初めてなーろっぱ世界の作品を書きました!

小説を書くのは初心者になりますので、お手柔らかにお願いします。

投稿続けられるように頑張りたいと思いますので、応援お願いします!

「もうちょっと右手をあげて」

アカリスのノワが岩の上で小さな口に沢山の胡桃を詰めながらポーズをとっている。

マッスルポーズだったり、両手を頬に当てて悦に浸るようなポーズ。

「ノワは、ほんと面白い動きをするね」

胡桃を小道具のように使うノワの様子を、スケッチブックに木炭でスケッチする少女がいた。

彼女の名は、セーラ・シュトロイゼル。

絵を描くことに1日のほとんどを費やすような女の子である。

木炭で書いた線を消そうと、パンで擦る。

「あっ、ボロボロになっちゃった」

ノワがセーラのその声に、きょとんと顔を見上げている。

「新しいパン家から持ってくるべきだったな」

そう言いながら、セーラは人差し指を伸ばして肩に彼を乗せた。

顔が曇った彼女を笑わせまいと、右肩、左肩へとチョロチョロ移動する。

「ノワやめてよ、くすぐったいって。
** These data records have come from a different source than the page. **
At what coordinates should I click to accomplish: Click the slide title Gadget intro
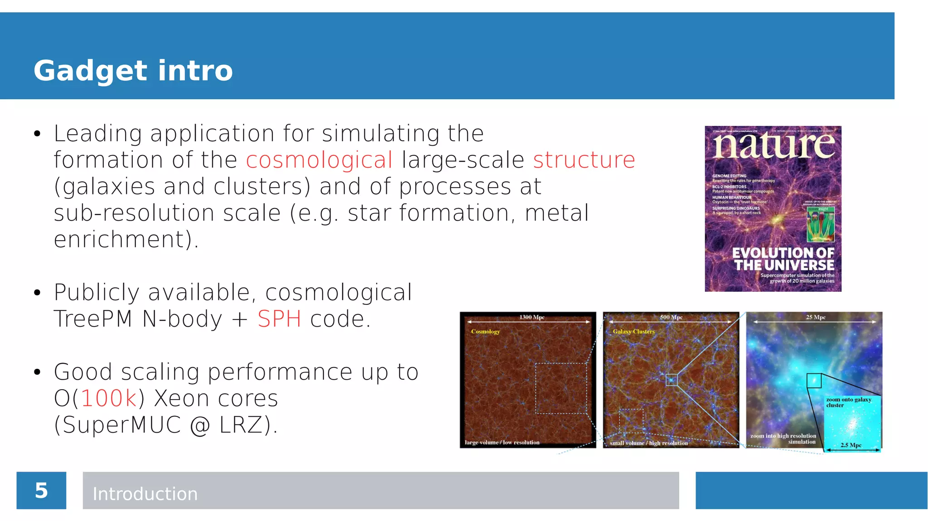tap(133, 71)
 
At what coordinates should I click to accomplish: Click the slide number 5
tap(41, 491)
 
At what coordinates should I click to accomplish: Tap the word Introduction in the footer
tap(145, 494)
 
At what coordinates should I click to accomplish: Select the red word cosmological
tap(319, 160)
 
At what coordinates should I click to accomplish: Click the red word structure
tap(584, 160)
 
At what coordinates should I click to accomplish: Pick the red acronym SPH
tap(279, 319)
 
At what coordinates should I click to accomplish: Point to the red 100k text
tap(109, 399)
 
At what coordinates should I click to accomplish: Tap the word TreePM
tap(93, 319)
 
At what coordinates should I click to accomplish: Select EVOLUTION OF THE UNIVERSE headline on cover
tap(783, 259)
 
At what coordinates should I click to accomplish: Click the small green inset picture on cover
tap(821, 224)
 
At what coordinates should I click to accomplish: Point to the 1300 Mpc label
tap(532, 317)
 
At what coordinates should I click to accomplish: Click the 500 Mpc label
tap(671, 317)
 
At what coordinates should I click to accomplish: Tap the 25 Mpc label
tap(816, 317)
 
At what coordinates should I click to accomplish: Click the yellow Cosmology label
tap(485, 332)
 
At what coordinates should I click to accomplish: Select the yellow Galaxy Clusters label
tap(633, 332)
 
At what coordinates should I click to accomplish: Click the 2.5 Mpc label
tap(851, 445)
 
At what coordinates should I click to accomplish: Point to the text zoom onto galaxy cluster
tap(848, 402)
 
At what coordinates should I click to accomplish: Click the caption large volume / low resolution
tap(502, 443)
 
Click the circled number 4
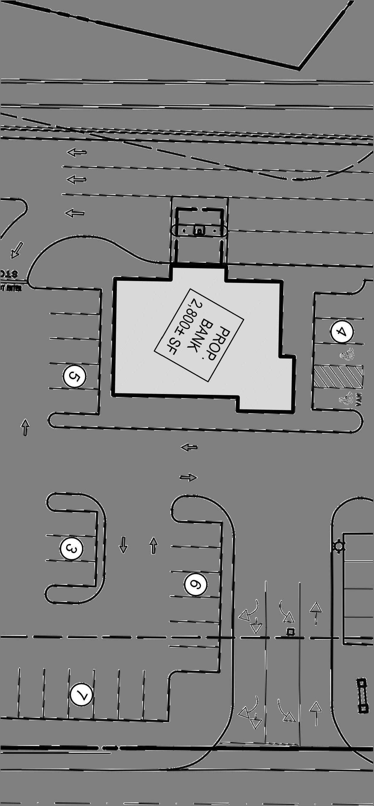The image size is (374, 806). (342, 331)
あはは、あははは」

セーラの笑い声は青空に向かって響いた。

ダンスを踊るようにクルクルと回って、小花の咲いた原っぱに大の字になって寝そべる。

「そろそろ、仕事探さなきゃ」

セーラの目にはただただ、青い空に白い雲が風に気ままに流されていっていた。


ザクザクザク…

横になったセーラの頭元に近づく足音が聞こえる。

ノワは同じ赤毛のセーラのフワフワの髪に隠れて、近づく人物をうかがっている。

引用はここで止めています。